Kirsch’s introduction of thinkers and writers from Roger Hallam to Jane Bennett, David Benatar to Nick Bostrom, Patricia MacCormack to Ray Kurzweil, Ian McEwan to Richard Powers, will make you see the current moment in a new light. The revolt against humanity has already spread beyond the fringes of the intellectual world, and it can transform politics and society in profound ways—if it hasn’t already. 

 

What Do You Want Out of Life? : A Philosophical Guide to Figuring Out What Matters by Valerie Tiberius, Princeton University Press (EPP) 

What do you want out of life? To make a lot of money—or work for justice? To run marathons—or sing in a choir? To have children—or travel the world? The things we care about in life—family, friendship, leisure activities, work, our moral ideals—often conflict, preventing us from doing what matters most to us. Even worse, we don’t always know what we really want, or how to define success. Blending personal stories, philosophy, and psychology, this insightful and entertaining book offers invaluable advice about living well by understanding your values and resolving the conflicts that frustrate their fulfillment. 

Valerie Tiberius introduces you to a way of thinking about your goals that enables you to reflect on them effectively throughout your life.

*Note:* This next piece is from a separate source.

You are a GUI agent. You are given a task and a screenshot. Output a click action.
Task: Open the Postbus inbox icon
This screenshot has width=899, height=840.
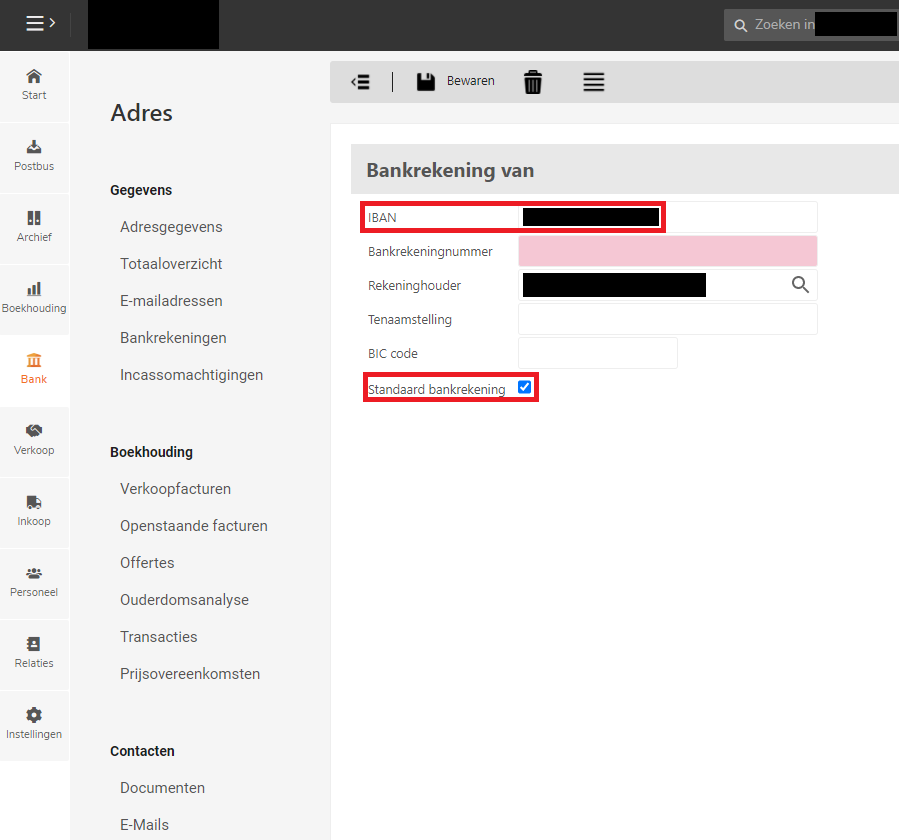point(34,148)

She illustrates her approach with vivid examples, many of which are drawn from her own life, ranging from the silly to the serious, from shopping to navigating prejudice. Throughout, the book emphasizes the importance of interconnectedness, reminding us of the profound influence other people have on our lives, our goals, and how we should pursue them. At the same time, the book offers strategies for coping with obstacles to realizing your goals, including gender bias and other kinds of discrimination. 

Whether you are changing jobs, rethinking your priorities, or reconsidering your whole life path, What Do You Want Out of Life? is an essential guide to helping you understand what really matters to you and how you can thoughtfully pursue it.